Wednesday, April 5, 2017

The past is gone forever.


"By brooding over the past and its tragedies, one exhibits a form of insanity-- a kind of sickness that destroys resolve to live for the present moment. Those who have a firm purpose have file away and forgotten occurences of the past, which will never again see the light, since they occupy such a dark place in the recesses of the mind. Episodes of the past are finished with; sadness cannot retrieve them, melancholy cannot make things right, and depression will never bring the past back to life. This is because the past is non-existent.

Do not live a nightmares of former times or under the shade of what you have missed. Save yourself from the ghostly apparition of the past. Do you think you can return the sun to its place of rising, the babyto its mother's womb, milk to udder, or tears to the eye? By constatntly dwelling on the past and its happenings, you place your self in a very frightful and tragic state of mind.
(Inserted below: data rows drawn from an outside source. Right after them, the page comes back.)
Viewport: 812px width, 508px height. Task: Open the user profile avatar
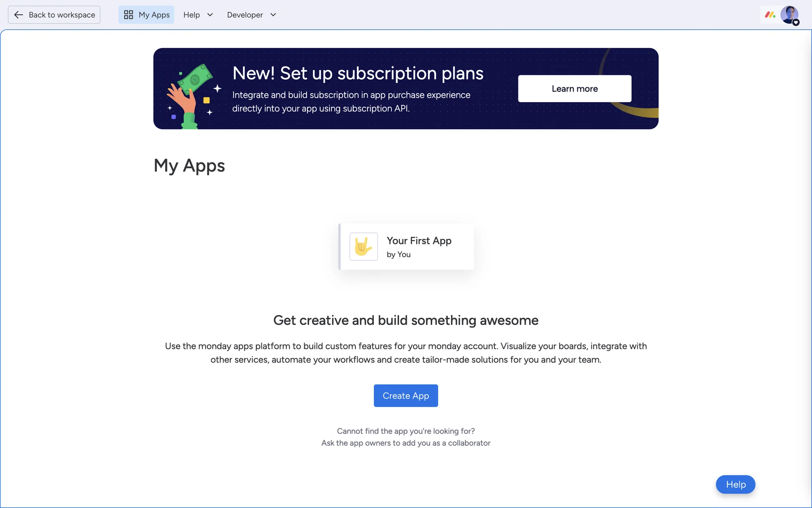[789, 15]
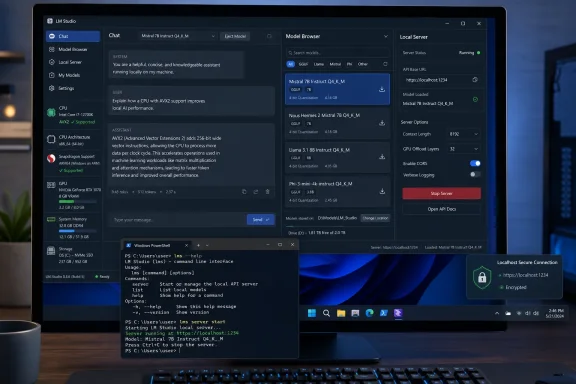Open API Docs

[x=442, y=209]
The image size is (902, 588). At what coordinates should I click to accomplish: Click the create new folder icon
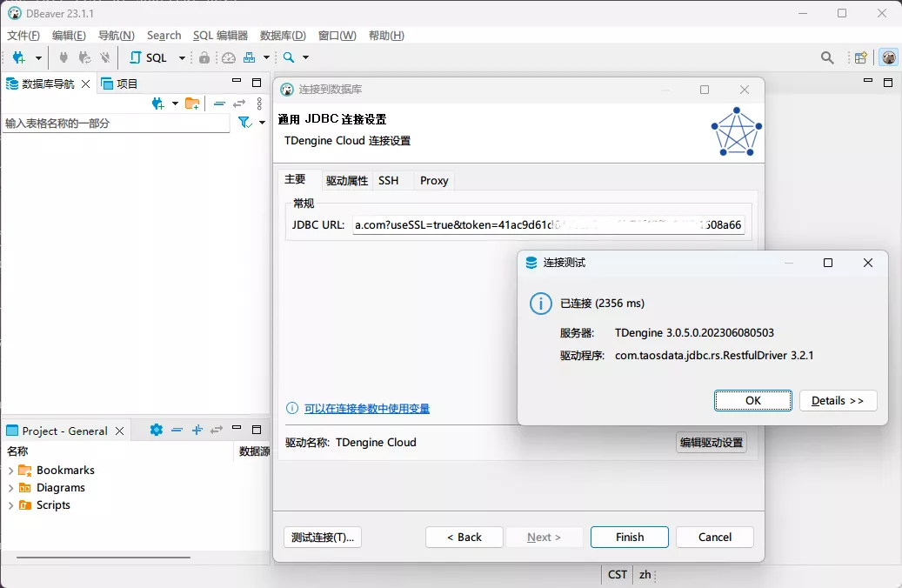[192, 104]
Reading too much into the past is waste of the present. When Allah mentioned the affairs of the previous nations, He the Exalted, said:

That was a nation who passed away. -Qur'an 2:134-

Former days are gone and done with, and you benefit nothing by carrying out an autopsy over them, by turning back the wheels of history.
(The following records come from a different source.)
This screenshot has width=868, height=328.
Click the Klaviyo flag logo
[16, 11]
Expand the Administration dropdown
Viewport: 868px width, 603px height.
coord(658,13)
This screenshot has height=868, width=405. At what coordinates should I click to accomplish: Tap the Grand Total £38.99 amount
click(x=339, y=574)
The person who lives the in the past is like someone who tries to saw sawdust. Of Old, they used to say:
"Do not remove the dead from their graves."

Our tragedy is that we are incapable of dealing with the present: neglecting our beautiful castles, we wail over dilapidated buildings. If every man and jinn were to try jointly to bring back the past, they would most certainly fail. Everything on earth marches forward, preparing for a new season-- and so should you."